Yeah, there’s definitely something like that going on, but I think it’s complicated somewhat by the fact that the childhood home seems, for lack of a better phrase, in harmony with nature, at least in comparison to the urban scenes with Jack as an adult. Also, some of the more severe natural settings that we see adult Jack in before he finds his way to the beach:
(can’t find a still, but wasn’t he also shown walking on a lava flow or something?)
suggest a kind of duality in nature as well . . . these landscapes seem to in many ways more closely resemble the modern architectural spaces than they do some of the other natural images in the film.
I agree that nature might mean the natural world or it might be associated with worldliness—mainly a sense of aggression and assertiveness—a dog-eat-dog ethos. But which is it? or can it be both?
I think it’s complicated somewhat by the fact that the childhood home seems, for lack of a better phrase, in harmony with nature, at least in comparison to the urban scenes with Jack as an adult.
Yeah, I think there is something to this. I sense Jack’s childhood home/community feels more connected—not just with nature, but in general (the neighbors and neighborhood kids. There’s a scene where Jack’s father talks about respecting the property line between the neighbor’s yard). So the modern architecture of Jack’s parents when they’re older as well as Jack’s office and the city seems intentional and it might represent isolation and disconnection. Still, how does this all add up with the rest of the film?
Also, some of the more severe natural settings that we see adult Jack in before he finds his way to the beach:..suggest a kind of duality in nature as well . . . these landscapes seem to in many ways more closely resemble the modern architectural spaces than they do some of the other natural images in the film.

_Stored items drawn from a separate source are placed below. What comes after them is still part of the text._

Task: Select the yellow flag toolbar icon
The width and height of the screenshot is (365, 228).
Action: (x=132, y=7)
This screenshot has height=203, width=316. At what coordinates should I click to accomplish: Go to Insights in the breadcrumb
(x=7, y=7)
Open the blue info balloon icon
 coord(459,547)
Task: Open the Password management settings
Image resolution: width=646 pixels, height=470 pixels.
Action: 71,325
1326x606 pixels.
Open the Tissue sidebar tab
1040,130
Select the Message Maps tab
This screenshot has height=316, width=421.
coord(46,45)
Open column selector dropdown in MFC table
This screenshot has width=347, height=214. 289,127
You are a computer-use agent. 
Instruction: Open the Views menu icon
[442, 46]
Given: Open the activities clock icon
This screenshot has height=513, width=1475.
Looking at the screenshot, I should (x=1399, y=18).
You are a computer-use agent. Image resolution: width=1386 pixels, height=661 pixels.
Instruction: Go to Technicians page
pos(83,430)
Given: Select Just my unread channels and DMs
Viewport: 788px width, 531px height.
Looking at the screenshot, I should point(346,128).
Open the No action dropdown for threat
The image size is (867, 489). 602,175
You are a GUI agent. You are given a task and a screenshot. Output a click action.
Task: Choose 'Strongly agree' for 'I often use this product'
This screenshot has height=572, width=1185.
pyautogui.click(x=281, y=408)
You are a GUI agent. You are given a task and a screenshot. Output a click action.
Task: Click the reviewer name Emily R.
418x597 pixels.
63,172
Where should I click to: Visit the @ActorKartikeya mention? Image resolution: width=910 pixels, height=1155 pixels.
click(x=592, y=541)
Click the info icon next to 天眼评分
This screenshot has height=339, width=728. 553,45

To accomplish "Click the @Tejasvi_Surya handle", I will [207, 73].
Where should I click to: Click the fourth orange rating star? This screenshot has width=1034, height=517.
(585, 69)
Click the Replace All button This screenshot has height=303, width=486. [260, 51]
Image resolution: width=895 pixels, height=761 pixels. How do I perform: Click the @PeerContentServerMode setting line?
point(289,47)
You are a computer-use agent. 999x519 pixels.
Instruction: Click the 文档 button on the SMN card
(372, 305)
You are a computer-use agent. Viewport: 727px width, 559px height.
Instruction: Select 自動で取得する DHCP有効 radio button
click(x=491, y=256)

Interesting. I never considered the duality in nature, but you might be on to something there. My sense is that the spare setting of the desert/beach wasn’t really a commentary on or expression of nature; rather, it was just a setting for the abstract/dream sequence. At this point, my feeling of that whole sequence was more like a modern dance piece or abstract art—something to represent the reconciliation or harmony that Jack (or people in general) are able to find. (I recall the “lava flow” sequence you mentioned, but, to me, I thought of the Badlands in South Dakota (or is it N. Dakota?). It didn’t look like any old lava field that I’ve seen.)
I saw this film today. It was brilliant. When it got to the end of the credits, I got distracted for a second and missed the final bits of writing. I was looking for the humane society bit that says that no animals were harmed in the production. The “animal harm” looked quite fake, so I wasn’t really worried, but I always feel better after seeing that line. I came home and looked it up online and couldn’t find anything. I now feel paranoid. Can someone affirm that that line is there and, if not, is it just because the humane society didn’t monitor the film?
Thanks. I know that mubi isn’t about such questions, but I wanted to ask on imdb, but it was full of idiots discussing how much the film sucked.
A little sidenote: While we whitness the birth of the universe, Malick plays Zbigniew Preisners Lacrimosa. In the mid ’90 Preisner an Kieślowski planed an opera together wich should, with Preisners words “trace the story of a life”. But as we all know Kieślowski died in 1996 and that very Opera became a Requiem. Preisners very personal and sad goodbye to his dear freind Kieślowski.
So yeah “the duality in nature” is really somthing to consider with this film since in my view it’ says quite a lot that Malick plays such a tragic piece while we see the beginning of all life right in front of our eyes.